EXERCISE PROMPT: Update the part of the entries that opens with the line containing "Given: Choose the" and closes with the line containing "Action: pos(848,256)": replace "login suggestion" with "sign-in suggestion" and leave everything else unchanged.

Data records:

[START]

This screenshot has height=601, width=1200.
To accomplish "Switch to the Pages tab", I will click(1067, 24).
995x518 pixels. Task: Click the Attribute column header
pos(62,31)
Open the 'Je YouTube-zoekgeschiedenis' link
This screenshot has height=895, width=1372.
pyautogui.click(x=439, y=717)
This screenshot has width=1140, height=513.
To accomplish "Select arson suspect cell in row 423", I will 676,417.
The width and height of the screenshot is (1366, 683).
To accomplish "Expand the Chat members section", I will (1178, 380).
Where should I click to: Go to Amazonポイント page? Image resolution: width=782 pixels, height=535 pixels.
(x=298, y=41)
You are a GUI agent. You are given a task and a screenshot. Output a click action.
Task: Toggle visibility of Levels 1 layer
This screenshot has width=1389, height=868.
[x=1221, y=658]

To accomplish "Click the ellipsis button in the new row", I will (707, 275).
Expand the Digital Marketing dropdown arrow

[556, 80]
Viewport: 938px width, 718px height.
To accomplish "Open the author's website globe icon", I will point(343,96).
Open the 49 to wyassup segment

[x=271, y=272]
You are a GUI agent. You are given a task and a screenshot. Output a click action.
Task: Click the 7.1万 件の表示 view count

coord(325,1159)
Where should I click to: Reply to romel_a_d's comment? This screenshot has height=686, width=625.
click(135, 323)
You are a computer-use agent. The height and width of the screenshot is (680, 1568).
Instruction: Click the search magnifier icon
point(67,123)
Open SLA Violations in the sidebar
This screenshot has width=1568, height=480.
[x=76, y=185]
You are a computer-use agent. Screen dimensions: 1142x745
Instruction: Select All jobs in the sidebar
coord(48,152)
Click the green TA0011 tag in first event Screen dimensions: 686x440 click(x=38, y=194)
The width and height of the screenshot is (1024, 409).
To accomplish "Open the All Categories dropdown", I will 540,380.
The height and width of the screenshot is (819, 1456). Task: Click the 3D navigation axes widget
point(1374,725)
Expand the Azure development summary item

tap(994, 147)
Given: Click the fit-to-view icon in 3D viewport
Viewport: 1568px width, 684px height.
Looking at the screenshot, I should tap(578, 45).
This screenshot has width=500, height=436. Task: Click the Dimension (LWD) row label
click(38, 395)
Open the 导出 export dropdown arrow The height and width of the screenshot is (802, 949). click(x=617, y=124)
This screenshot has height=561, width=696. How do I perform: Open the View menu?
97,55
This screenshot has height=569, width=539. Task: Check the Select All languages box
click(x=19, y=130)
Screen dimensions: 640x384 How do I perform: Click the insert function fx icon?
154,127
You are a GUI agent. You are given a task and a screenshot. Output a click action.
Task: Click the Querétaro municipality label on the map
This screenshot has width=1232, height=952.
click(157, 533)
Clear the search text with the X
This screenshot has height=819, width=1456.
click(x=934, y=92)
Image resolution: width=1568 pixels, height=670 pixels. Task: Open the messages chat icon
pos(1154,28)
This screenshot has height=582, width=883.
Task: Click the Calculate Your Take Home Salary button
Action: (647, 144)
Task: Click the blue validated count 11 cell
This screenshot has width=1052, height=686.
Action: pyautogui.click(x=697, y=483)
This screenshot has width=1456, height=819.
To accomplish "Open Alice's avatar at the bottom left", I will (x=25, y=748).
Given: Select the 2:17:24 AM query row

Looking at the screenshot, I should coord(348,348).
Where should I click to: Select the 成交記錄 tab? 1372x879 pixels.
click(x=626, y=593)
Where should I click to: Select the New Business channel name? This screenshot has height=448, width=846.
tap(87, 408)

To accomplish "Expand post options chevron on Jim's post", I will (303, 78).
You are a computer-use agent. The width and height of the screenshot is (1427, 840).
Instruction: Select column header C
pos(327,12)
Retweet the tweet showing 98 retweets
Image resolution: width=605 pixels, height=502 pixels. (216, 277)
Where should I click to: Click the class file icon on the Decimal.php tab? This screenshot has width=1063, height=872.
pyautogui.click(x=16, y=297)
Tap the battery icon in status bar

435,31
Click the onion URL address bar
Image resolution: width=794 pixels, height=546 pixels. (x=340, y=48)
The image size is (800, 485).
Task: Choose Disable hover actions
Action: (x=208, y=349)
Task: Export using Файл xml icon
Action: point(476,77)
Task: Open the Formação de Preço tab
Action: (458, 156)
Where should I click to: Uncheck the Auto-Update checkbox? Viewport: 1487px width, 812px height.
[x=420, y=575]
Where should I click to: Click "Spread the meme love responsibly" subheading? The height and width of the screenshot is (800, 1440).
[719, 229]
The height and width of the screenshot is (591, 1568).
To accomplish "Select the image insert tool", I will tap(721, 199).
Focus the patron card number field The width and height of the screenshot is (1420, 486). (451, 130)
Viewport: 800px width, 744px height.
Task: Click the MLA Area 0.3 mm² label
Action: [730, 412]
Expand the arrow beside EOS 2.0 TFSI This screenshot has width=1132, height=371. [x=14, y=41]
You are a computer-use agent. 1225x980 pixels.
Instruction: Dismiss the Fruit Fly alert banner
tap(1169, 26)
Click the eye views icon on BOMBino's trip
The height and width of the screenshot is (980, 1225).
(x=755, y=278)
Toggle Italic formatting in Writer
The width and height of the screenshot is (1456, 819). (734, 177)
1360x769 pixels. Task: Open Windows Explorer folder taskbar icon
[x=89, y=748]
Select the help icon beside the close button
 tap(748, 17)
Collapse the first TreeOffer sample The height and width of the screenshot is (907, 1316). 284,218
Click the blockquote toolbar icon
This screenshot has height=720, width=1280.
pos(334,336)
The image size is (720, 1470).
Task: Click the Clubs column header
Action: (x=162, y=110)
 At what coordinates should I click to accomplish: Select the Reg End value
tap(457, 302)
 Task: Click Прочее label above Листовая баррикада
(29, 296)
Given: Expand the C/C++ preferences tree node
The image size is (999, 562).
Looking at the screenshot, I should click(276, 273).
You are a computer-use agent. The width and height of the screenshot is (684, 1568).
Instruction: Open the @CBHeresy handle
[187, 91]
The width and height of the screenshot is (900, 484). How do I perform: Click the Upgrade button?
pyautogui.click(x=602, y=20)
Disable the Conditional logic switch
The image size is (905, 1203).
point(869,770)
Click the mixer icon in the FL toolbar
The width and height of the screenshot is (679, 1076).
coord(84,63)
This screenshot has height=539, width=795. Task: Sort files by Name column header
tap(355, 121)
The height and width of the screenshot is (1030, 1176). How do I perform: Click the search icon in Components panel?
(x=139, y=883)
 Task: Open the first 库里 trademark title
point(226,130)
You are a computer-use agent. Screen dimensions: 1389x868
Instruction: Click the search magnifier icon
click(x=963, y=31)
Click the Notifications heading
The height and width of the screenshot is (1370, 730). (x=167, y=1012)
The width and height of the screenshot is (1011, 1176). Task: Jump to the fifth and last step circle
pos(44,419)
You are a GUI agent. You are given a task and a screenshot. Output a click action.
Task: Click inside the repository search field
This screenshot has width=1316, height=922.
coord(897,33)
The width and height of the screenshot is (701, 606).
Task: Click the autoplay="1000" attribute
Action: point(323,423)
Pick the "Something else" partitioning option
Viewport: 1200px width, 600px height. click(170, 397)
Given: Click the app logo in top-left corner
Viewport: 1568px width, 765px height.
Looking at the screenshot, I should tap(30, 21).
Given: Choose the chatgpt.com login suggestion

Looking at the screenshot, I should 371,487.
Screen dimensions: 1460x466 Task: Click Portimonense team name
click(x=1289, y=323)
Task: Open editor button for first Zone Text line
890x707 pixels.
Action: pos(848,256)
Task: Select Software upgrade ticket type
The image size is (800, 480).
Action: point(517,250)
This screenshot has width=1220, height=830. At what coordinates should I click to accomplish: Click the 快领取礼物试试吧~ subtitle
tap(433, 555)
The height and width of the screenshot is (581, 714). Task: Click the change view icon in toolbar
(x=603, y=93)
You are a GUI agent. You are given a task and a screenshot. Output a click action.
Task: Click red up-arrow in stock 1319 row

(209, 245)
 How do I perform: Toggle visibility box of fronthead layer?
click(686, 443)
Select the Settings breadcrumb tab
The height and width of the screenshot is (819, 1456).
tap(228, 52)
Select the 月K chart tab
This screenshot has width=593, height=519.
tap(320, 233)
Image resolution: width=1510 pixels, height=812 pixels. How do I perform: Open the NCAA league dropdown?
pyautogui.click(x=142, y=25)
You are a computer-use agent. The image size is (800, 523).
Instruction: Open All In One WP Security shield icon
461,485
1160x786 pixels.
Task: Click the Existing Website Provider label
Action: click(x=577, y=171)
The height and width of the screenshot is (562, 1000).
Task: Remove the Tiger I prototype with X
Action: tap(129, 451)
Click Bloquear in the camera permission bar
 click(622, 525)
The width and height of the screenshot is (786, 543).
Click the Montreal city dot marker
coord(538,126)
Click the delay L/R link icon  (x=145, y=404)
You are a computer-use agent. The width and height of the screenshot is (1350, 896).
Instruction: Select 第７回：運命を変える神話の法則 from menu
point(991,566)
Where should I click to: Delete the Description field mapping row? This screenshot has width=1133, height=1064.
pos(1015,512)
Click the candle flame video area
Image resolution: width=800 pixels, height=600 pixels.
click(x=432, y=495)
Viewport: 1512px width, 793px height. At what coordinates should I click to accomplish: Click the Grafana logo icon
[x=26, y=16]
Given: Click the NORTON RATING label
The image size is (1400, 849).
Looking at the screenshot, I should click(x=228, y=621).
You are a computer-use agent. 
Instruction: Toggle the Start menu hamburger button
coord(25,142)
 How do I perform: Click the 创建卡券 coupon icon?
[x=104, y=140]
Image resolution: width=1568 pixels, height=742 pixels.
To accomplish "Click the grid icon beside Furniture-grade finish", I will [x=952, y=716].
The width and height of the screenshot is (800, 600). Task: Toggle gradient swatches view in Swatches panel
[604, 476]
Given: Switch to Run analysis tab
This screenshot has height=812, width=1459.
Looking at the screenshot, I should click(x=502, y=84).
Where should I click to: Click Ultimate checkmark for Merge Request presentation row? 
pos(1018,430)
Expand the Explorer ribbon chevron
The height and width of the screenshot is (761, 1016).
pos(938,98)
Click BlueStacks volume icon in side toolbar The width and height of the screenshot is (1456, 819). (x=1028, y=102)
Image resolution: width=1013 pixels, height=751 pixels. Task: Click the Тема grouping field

[END]

RESPONSE TO THE TASK:
Given: Choose the chatgpt.com sign-in suggestion

Looking at the screenshot, I should 371,487.
Screen dimensions: 1460x466 Task: Click Portimonense team name
click(x=1289, y=323)
Task: Open editor button for first Zone Text line
890x707 pixels.
Action: pos(848,256)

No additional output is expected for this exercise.